Le tribunal de grande instance de Lomé a condamné, le 5 juillet, dix-neuf personnes à un an de prison dont onze mois avec sursis, à la suite des manifestations organisées les 26, 27 et 28 juin dans la capitale togolaise. Douze autres prévenus, parmi lesquels un mineur, ont été relaxés. Ces manifestants avaient été interpellés dans un contexte de contestation politique à l’appel d’artistes et d’influenceurs de la diaspora demandant la démission du président Faure Gnassingbé.
Au cœur de l’audience, les avocats de la défense ont dénoncé la manière dont leurs clients ont été arrêtés, évoquant des poursuites jusque dans les domiciles des manifestants. Me Paul Dodzi Apévon, figure du collectif d’avocats, s’est insurgé contre cette méthode : « Quand une manifestation est illégale, la mission des forces de l’ordre est de la disperser, pas de traquer les citoyens jusque chez eux, ni d’utiliser des gaz lacrymogènes dans les habitations. » Il a également pointé l’absence de preuves concrètes établissant la participation de ses clients aux rassemblements incriminés.
Ces événements s’inscrivent dans un contexte de crispation politique persistante au Togo. Depuis plusieurs années, le régime de Faure Gnassingbé, au pouvoir depuis 2005 après la mort de son père Gnassingbé Eyadéma, est régulièrement contesté pour sa gestion autoritaire du pays et pour le verrouillage de l’espace public. Les manifestations de juin, bien que interdites selon le gouvernement, ont donné lieu à une mobilisation visible, malgré une répression sévère. Sept personnes ont été tuées et plusieurs blessées selon les chiffres officiels.
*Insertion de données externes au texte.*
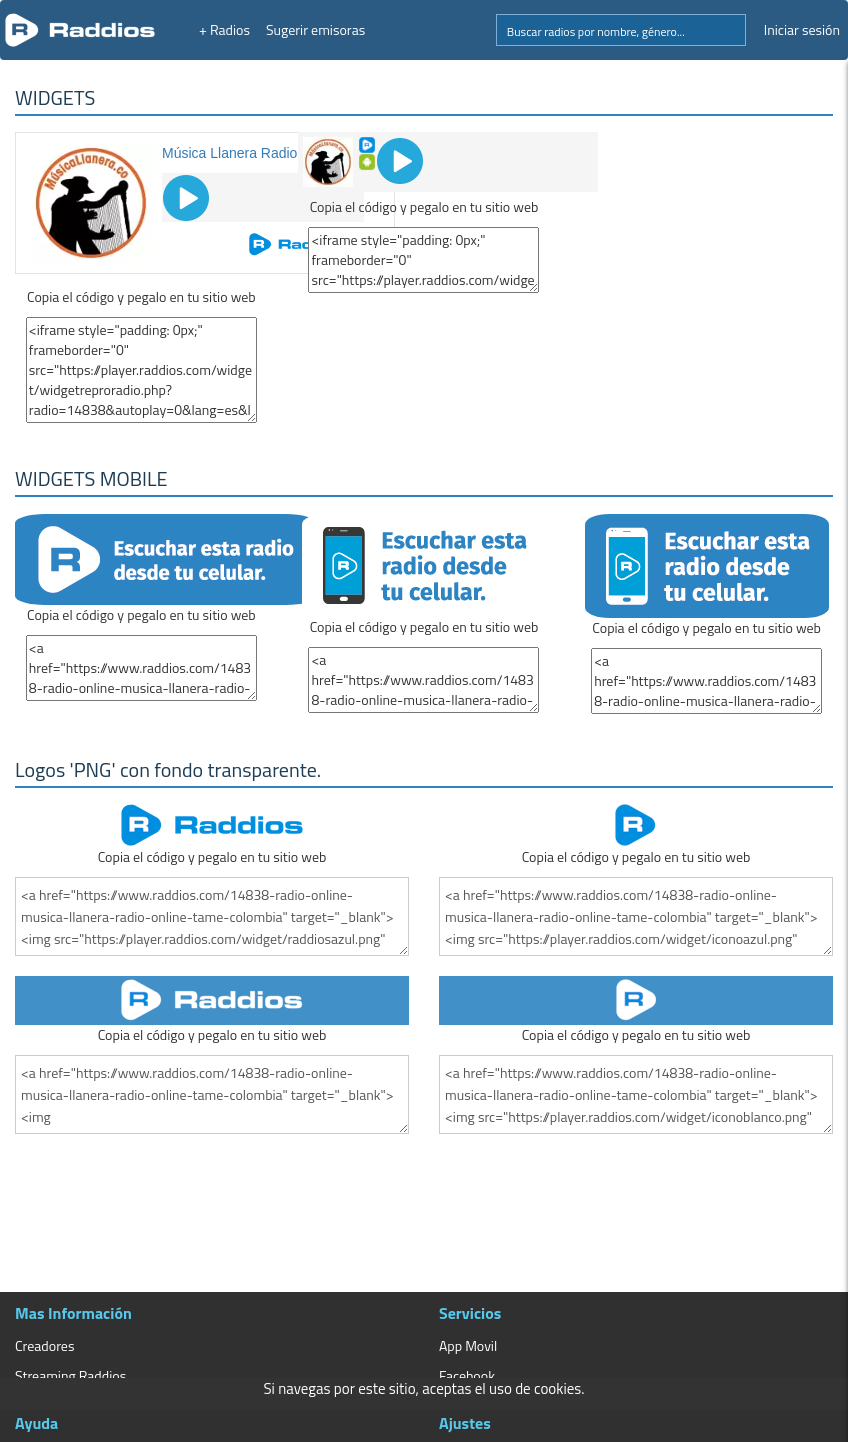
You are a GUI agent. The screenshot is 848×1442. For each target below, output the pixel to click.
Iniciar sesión (802, 29)
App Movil (468, 1345)
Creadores (44, 1345)
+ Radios (224, 29)
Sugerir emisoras (315, 29)
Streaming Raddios (70, 1375)
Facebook (467, 1375)
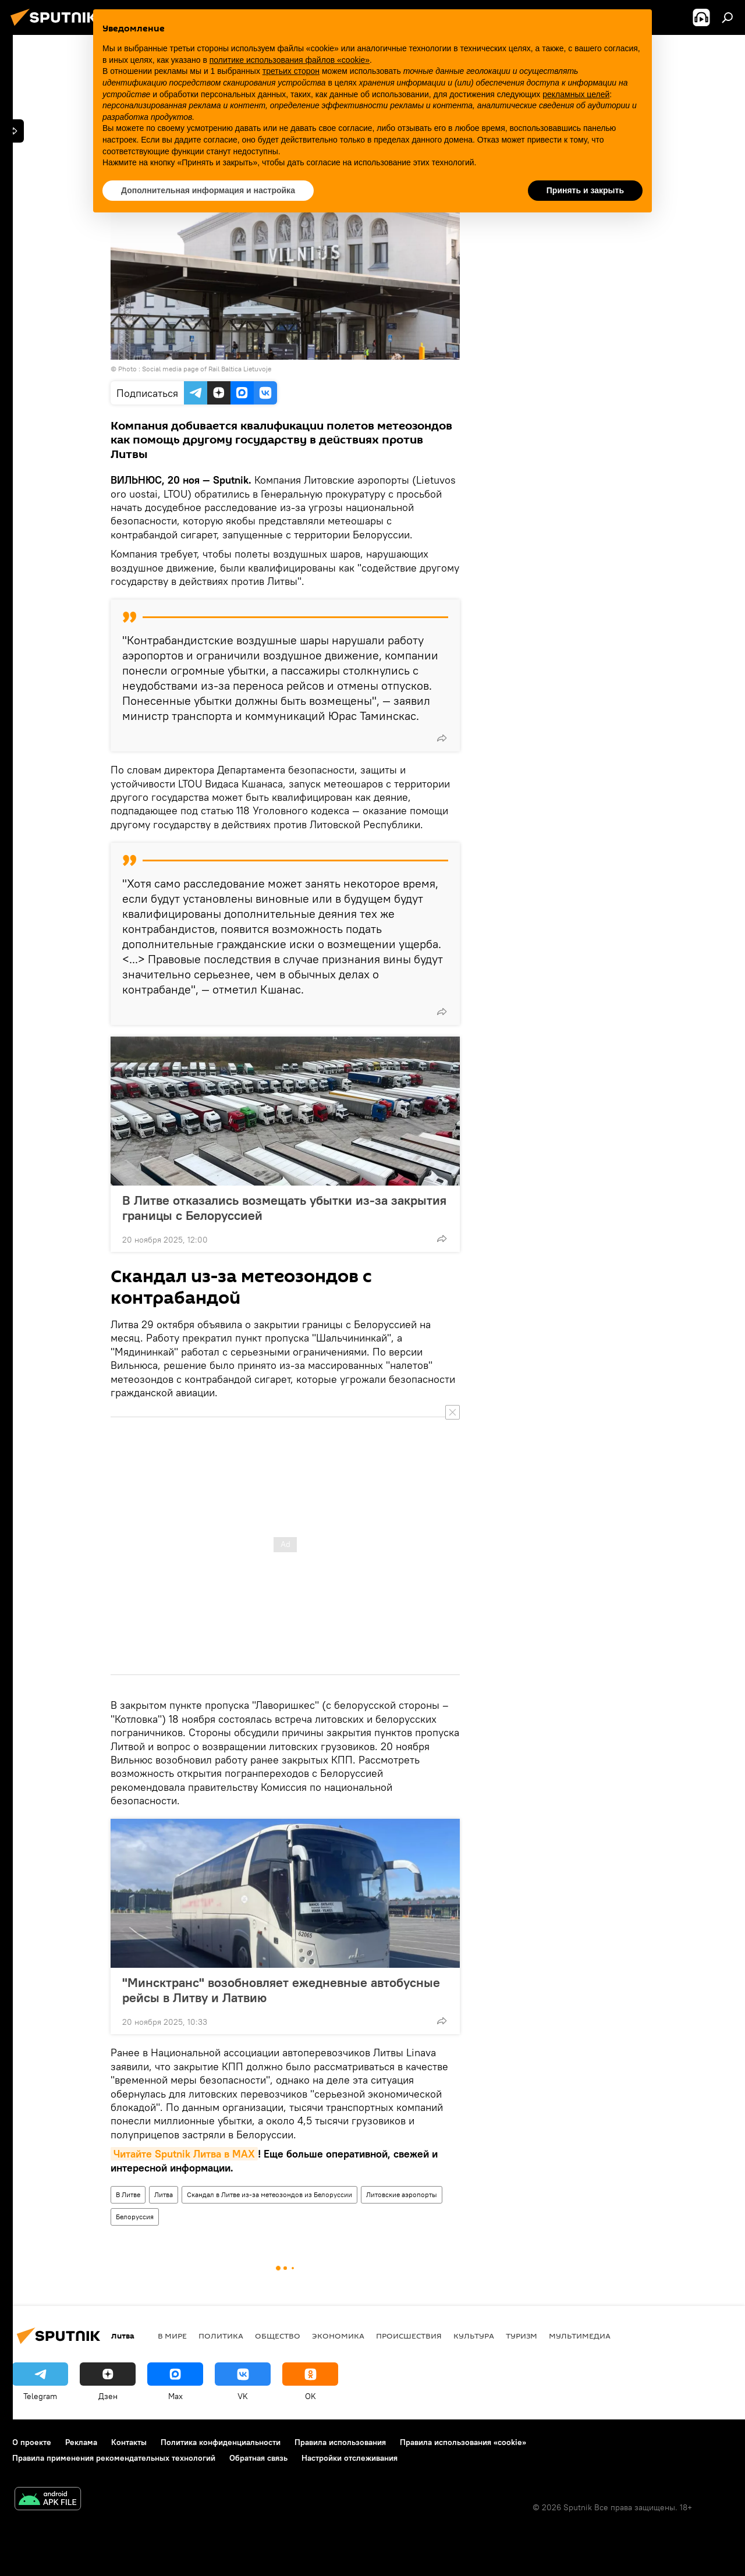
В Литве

Le pouvoir justifie sa fermeté en arguant que ces rassemblements répondaient à des « appels à troubler l’ordre public ». Lors d’une rencontre avec les représentants diplomatiques, le ministre de l’Administration territoriale, Hodabalo Awadé, a minimisé l’ampleur du mouvement, affirmant que seuls deux quartiers de Lomé y avaient pris part et qualifiant les événements de simples « soulèvements », sans ancrage populaire massif.
Pour les avocats de la défense, le procès a mis en lumière des dysfonctionnements profonds dans le traitement judiciaire des affaires liées aux manifestations. Me Apévon a insisté sur l’inversion de la charge de la preuve : « Ce n’est pas aux accusés de démontrer leur innocence, mais au parquet de prouver leur culpabilité, ce qu’il n’a pas fait. » Cette dérive procédurale, selon lui, porte atteinte aux principes fondamentaux de l’État de droit.
En dépit de la répression, une partie de la société civile continue de dénoncer l’étouffement des libertés publiques et la criminalisation des voix dissidentes. Les réseaux sociaux, relais des appels à manifester, restent très surveillés. Mais l’élan de mobilisation observé, notamment en diaspora, suggère qu’une frange de la population reste déterminée à faire entendre son désaccord, malgré les risques encourus.